Ce deuxième long-métrage de Charles WINKLER (fils d'Irwin WINKLER, producteur d'On achève bien les chevaux et de la série des Rocky) est un peu le Vol au-dessus d'un nid du coucou du cinéma fantastique, avec une bonne dose d'humour en supplément et un sens très affûté du délire morbide.
Directeur d'une clinique psychiatrique réputée, le docteur Russell (Malcolm McDOWELL) a la fâcheuse manie de droguer ses jolies patientes afin de les violer en toute tranquillité. Le suicide de l'une d'elles ne le dissuade pas de poursuivre ses douteuses activités, mais éveille les soupçons de Michael Kahn (Geoffrey LEWIS), le pensionnaire le plus intelligent de la clinique, qui entretient avec le médecin une relation étrangement complice. Tout va donc pour le mieux jusqu'au jour où une nouvelle victime, allergique au sédatif administré, est prise de terrifiantes convulsions. Avec l'aide du dévoué Michael, Russell injecte une dose mortelle à la jeune femme, qu'il transporte ensuite dans sa chambre. Le lendemain, il constate que le cadavre a disparu...
Après une scène d'introduction (dans tous les sens du terme...) franchement malsaine et traumatisante (magnifiée par une poignante partition de Steven Scott SMALLEY), Delirium verse dans la comédie noire mâtinée de thriller surnaturel, et s'autorise de jolis délires, tant au niveau des dialogues, particulièrement savoureux, que de la mise en scène, où les plans joyeusement tarabiscotés se multiplient pour le plus grand plaisir du cinéphile cintré.
L'un des grands atouts du film est évidemment son casting, particulièrement inspiré et investi dans l'hystérie ambiante. Malcolm McDOWELL jubile du premier au dernier plan (et même au-delà ! allez jusqu'au bout du générique de fin !), et semble totalement régénéré par ce rôle qui correspond si bien à son talent particulier de cabotin conscient de ses excès. Le grand Geoffrey LEWIS trouve là son meilleur rôle et livre une performance impressionnante d'humour distancié et de maîtrise du moindre effet. La confrontation de ces deux comédiens d'exception, trop souvent sous-employés, est un bonheur de chaque instant. Ils nous offrent un duo mémorable et toujours surprenant, pétri de complicité, de finesse, et de respect mutuel : du très grand art...
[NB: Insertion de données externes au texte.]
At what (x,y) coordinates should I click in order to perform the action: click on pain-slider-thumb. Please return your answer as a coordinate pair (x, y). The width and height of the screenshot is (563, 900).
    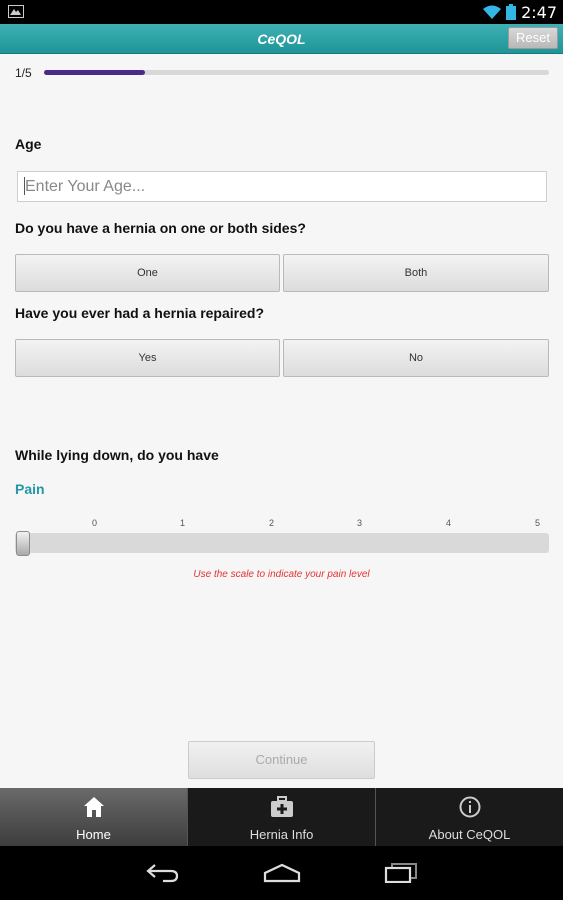
    Looking at the image, I should click on (23, 544).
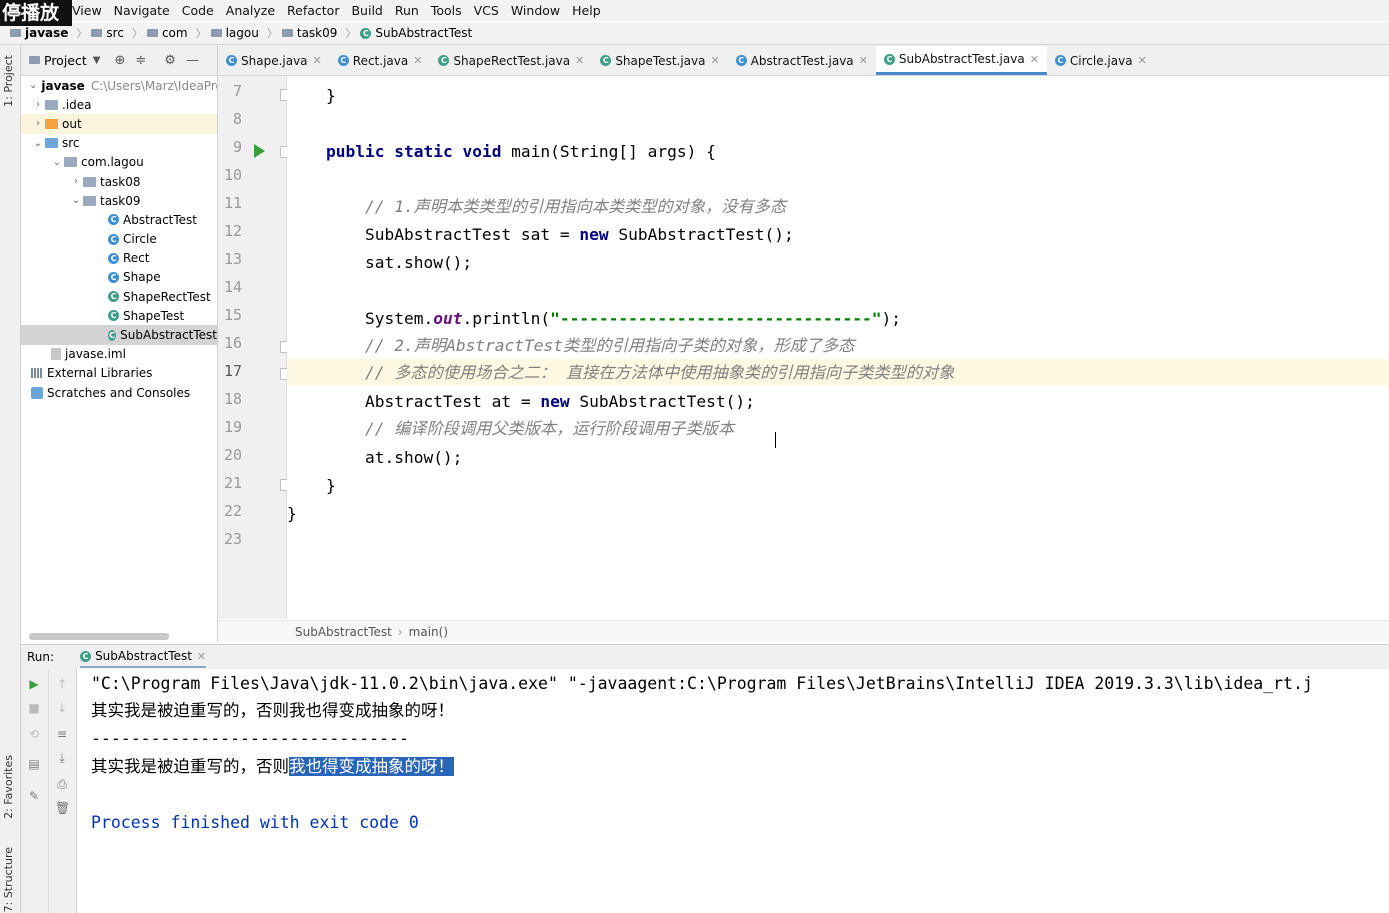 Image resolution: width=1389 pixels, height=913 pixels. Describe the element at coordinates (586, 10) in the screenshot. I see `menu-help: Help` at that location.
Dans la passionnante interview croisée de McDOWELL et de WINKLER que "L'Ecran fantastique" publia lors de la sortie du film, WINKLER présentait Disturbed comme "un thriller psychologique débridé, dont l'intrigue permettait des changements de tons abrupts, des expériences bizarres et inédites en matière de mise en scène et d'interprétation." Le moins que l'on puisse dire est que le film tient les promesses de son auteur.
McDOWELL n'hésitait pas à déclarer que : "ce qui va se passer, c'est que [Disturbed] va être découvert lors de son passage sur le câble et que les gens l'apprécieront, qu'ils en parleront mais à un niveau très underground, un peu comme un film culte." Ce qui, 21 ans plus tard, ne s'est toujours pas vérifié -- cent fois hélas !...
Durant le tournage, une grande place fut accordée à l'improvisation. Avec des professionnels aussi doués que McDOWELL, LEWIS, et l'excellente Priscilla POINTER (remarquable en émule de Miss Ratched), on peut dire que WINKLER fut avisé de laisser la bride sur le cou de ses interprètes... Cette latitude créative donne lieu à des moments particulièrement jouissifs, comme dans l'extrait que vous trouverez ci-après en vidéo, et que McDOWELL commente ainsi : "Il y a une scène où j'anime une thérapie de groupe, et à un moment je fais un très vif mouvement pour croiser mes jambes. Ce seul mouvement dit tout dans la séquence. J'avais vu Laurence OLIVIER faire ça une fois, j'étais assis assez loin de la scène. Il était formidable, le rôle était très difficile, très pesant et d'un seul coup, au milieu d'une tirade dramatique, il a croisé les jambes d'une manière très nerveuse, et toute la salle a applaudi ! C'était très sournois de sa part, car ce n'était pas du tout dans le ton de la pièce mais c'était une manière de dire : 'Regardez comme j'ai de bonnes idées pour interpréter mes personnages'. J'étais très jeune et cela m'a beaucoup marqué, je m'en suis toujours souvenu en me faisant la promesse d'utiliser un jour cet artifice pour l'un de mes rôles. Cela m'est revenu pour cette scène particulière de Disturbed, et cela colle très bien à l'atmosphère."
Un moment d'inspiration, qui, en effet, donne idéalement le ton à la fois décontracté et stressant de ce film exemplaire...
Extrait n°1 : Le coup des jambes croisées...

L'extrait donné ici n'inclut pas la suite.